A question in the comments asks: Is this a good example of a callback?
Succinctly, no - but in part because there isn't sufficient infrastructure here.
In a sense, you can think of the comparison function passed to the qsort() or bsearch() functions as a callback. It is a pointer to a function that is passed into the generic function that does what the generic function cannot do for itself.
Another example of a callback is a signal handler function. You tell the system to call your function when the event - a signal - occurs. You set up the mechanisms ahead of time so that when the system needs to call a function, it knows which function to call.
The example code is attempting to provide a more elaborate mechanism - a callback with a context. In C++, this would perhaps be a functor.
Some of the code I work with has very fussy requirements about memory management - when used in a particular context. So, for testing, I use malloc() et al, but in production, I have to set the memory allocators to the specialized allocators. Then I provide a function call in the package so that the fussy code can override the default memory allocators with its own surrogate versions - and provided the surrogates work OK, the code will behave as before. Those are a form of callback - again, a form that does not need much (or anything) in the way of user context data.
Windowing systems have event handlers (callbacks) that are registered and that the GUI main event loop will call when events occur. Those usually need user context as well as the event-specific information provided by the GUI system.
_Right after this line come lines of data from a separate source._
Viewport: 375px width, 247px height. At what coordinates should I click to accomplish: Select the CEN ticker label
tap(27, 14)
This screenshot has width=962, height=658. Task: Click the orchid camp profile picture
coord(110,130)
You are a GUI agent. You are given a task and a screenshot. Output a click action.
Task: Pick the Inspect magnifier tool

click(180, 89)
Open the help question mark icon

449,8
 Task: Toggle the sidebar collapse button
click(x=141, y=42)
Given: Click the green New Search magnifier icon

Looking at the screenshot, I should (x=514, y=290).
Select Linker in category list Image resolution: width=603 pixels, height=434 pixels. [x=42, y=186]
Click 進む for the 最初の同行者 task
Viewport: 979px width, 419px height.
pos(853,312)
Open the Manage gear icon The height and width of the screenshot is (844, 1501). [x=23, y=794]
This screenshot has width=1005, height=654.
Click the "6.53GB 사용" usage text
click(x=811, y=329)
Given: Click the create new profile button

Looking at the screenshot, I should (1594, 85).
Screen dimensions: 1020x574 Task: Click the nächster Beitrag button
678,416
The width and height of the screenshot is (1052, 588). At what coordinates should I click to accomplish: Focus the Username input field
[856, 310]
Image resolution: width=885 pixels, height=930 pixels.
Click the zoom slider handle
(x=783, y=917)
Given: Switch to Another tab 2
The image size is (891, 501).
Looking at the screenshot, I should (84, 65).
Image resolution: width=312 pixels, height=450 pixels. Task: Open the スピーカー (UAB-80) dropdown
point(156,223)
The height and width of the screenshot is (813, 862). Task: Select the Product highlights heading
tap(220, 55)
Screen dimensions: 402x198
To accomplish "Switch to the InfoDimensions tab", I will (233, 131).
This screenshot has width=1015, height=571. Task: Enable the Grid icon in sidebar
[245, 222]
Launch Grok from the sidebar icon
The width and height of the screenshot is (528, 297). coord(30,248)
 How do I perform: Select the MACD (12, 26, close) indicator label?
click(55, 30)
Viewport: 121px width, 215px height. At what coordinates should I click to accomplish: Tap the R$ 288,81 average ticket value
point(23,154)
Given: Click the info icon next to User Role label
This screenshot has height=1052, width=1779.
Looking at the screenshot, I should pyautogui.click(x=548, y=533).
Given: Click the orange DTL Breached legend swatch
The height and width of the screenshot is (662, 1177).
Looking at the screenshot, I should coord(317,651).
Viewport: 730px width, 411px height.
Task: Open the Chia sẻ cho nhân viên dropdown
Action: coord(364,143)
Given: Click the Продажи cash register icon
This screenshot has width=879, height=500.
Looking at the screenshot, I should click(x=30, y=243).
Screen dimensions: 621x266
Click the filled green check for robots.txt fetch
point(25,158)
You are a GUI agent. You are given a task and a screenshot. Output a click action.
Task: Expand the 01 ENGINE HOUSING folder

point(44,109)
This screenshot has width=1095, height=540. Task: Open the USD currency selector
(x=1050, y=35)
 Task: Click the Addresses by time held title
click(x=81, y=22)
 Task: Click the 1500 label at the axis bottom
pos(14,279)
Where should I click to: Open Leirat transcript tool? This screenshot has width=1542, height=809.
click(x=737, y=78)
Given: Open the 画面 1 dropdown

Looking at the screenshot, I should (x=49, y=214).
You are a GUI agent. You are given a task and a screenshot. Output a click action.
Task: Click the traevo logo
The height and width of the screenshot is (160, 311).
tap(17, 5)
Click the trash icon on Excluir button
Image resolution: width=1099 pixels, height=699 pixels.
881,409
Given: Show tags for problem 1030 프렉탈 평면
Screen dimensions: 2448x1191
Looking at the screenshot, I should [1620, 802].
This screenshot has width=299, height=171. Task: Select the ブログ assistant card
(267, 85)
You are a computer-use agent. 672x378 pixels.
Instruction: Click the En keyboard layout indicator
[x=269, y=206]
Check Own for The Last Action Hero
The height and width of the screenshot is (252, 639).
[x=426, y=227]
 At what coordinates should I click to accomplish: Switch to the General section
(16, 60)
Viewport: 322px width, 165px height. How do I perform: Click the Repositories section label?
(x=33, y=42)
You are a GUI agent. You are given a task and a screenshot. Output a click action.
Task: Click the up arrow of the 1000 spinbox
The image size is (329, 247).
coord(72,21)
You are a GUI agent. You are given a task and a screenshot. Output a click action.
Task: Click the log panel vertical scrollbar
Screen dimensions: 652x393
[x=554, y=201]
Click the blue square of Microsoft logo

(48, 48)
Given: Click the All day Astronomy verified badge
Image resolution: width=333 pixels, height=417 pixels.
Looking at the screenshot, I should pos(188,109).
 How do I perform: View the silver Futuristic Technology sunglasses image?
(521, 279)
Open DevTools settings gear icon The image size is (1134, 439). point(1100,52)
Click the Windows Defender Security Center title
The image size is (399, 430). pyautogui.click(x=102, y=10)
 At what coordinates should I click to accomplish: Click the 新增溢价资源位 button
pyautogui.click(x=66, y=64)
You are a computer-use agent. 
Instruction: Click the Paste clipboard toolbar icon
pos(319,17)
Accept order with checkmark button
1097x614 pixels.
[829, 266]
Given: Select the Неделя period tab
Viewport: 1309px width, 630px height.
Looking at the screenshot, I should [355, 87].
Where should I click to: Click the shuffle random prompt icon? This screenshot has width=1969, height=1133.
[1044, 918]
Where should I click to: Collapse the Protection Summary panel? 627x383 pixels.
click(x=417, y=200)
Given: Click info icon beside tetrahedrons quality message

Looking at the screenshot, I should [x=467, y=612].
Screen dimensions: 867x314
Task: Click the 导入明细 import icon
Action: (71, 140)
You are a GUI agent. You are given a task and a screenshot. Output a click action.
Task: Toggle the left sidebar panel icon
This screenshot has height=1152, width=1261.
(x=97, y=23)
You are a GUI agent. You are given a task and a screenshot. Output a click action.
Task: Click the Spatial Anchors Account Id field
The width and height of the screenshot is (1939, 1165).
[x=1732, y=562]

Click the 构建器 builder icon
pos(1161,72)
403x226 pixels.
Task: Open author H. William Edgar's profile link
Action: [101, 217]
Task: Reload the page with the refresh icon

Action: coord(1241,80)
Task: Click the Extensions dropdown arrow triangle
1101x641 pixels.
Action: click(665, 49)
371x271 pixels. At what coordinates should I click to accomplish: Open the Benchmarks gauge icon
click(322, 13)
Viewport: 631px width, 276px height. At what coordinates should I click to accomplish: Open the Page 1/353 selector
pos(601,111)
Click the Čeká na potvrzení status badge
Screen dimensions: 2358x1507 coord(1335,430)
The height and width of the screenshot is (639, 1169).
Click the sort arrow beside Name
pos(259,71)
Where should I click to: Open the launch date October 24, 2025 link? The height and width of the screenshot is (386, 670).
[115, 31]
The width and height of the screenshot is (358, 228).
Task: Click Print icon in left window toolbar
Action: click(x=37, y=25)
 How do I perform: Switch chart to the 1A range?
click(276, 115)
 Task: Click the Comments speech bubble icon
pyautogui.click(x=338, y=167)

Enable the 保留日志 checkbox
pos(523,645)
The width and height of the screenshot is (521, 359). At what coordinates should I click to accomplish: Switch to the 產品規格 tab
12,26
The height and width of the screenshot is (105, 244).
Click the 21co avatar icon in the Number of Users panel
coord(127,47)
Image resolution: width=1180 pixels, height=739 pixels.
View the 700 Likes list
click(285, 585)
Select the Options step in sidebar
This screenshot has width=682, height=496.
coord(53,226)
What is meant by "registering the callback" and "event dispatcher"?
"registering the callback" is the act of telling the underlying system which precise function to call, and (optionally) with which parameters, and possibly also for which particular class of events that callback should be invoked.
The "event dispatcher" receives events from the O/S (or GUI, etc), and actually invokes the callbacks, by looking in the list of registered callbacks to see which are interested in that event.
Without the compiler output it's hard, but I can see a few problems;
int event_cb_register(event_ct_t cb, void *user_data);
Should be
int event_cb_register(event_cb_t cb, void *user_data);
The my_custom_data variable does not exist when it's used here;
event_cb_register(my_event_cb, &my_custom_data);
This pointer is never initialized;
struct event_cb *callback;
And in;
callback->cb(event, callback->data);
You cannot pass the name of a type ('event') to a function, you must pass an instance of that type.
int event_cb_register(event_ct_t cb, void *user_data);
What is that type event_ct_t? Do you mean event_cb_t?
struct event_cb *callback;
Creates an uninitialized pointer to a structure event_cb. Note mostly this points to garbage.
callback->cb(event, callback->data);
You are trying to call garbage. You need initialization:
struct event_cb callback;
callback.cb = my_event_cb;
callback.data = 42;
or some such stuff.
Registering a callback means that you are specifying which function should be called when the event of interest occurs. Basically you are setting the function pointer when registering a callback.
You created a pointer of the struct you declared, but it does not point to anything:
struct event_cb *callback;
You should just create a type of your struct:
struct event_cb callback;
and then pass its address to the functions.